Karınca Termit, tıpkı diğer karıncalar gibi çok çalışkandı. Bütün bir yaz boyu çalışır çabalar, yuvasına kocaman kocaman yiyecekler taşırdı. Bazen öyle büyük olurdu ki bu yemişler, Karınca Termit bu yükün altında görünmezdi bile. Görenler bir buğday ya da arpa tanesinin kendi başına hareket ettiğini sanırlardı. Kendi ağırlığının onlarca kat fazlası yiyeceği sırtlar, uzun uğraşlar neticesinde yuvasına taşırdı.

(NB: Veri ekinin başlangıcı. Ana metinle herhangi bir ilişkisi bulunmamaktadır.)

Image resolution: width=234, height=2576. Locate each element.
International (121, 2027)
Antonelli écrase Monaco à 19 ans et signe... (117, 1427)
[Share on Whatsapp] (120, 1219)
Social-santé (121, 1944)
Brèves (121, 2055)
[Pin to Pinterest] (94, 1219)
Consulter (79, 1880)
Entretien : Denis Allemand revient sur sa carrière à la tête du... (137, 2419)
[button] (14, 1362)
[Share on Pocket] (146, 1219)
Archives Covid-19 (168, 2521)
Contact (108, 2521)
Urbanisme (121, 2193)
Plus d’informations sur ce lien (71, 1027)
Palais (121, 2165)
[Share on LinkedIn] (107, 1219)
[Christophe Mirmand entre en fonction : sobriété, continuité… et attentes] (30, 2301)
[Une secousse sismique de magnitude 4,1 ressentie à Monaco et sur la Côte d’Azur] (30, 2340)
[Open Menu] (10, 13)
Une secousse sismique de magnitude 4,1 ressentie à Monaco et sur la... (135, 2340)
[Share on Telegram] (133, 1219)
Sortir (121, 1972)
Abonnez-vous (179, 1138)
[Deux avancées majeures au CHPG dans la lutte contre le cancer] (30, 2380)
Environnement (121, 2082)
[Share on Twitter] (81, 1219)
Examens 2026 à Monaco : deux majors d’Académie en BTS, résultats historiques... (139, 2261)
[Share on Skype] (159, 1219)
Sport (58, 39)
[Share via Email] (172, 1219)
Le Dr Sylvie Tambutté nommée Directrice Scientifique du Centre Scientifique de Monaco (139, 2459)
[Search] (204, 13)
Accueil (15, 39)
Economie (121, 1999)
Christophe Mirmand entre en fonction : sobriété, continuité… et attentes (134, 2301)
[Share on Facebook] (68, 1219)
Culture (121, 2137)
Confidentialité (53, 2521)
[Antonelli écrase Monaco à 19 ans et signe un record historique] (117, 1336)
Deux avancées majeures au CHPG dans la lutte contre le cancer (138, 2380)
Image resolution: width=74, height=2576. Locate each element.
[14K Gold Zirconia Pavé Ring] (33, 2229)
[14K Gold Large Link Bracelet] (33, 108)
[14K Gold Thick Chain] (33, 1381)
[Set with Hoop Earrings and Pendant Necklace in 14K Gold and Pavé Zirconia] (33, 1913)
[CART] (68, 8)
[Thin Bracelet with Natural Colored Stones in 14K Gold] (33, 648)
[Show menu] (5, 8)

Karınca milletinin depolama gibi bir alışkanlığı vardı ama acaba yazın biriktirdikleri yemeğin tümünü kışa tüketiyorlar mıydı? Herhalde kendilerinden kat kat büyüklükte olan yemekleri bitirmenin pek de imkânı var gibi görünmüyordu. Tüm karıncalar yuvalarını yiyecekle doldururken Karınca Termit daha da fazlasını taşıyor, mevsim sonunda kendisini sığdıracak yeri zor buluyordu. Peki ya kışın karnını tıka basa dolduruyor muydu dersiniz? Bunun yanıtı da elbette hayır. Karınca Termit bunu bildiği halde onca yiyeceğin biteceğinden korkarak yarı aç, yarı tok halde yaşıyordu. Kendisi yetmezmiş gibi karnını doyurmak isteyen diğer karıncalara da mani oluyor, karınlarını doyurasıya kadar burunlarından getiriyordu:
-Hala doymadınız mı obur karıncalar? Koca koca buğdayları mideye indirdiniz. Yemeyi bırakmazsanız gelip önünüzden alacağım hepsini.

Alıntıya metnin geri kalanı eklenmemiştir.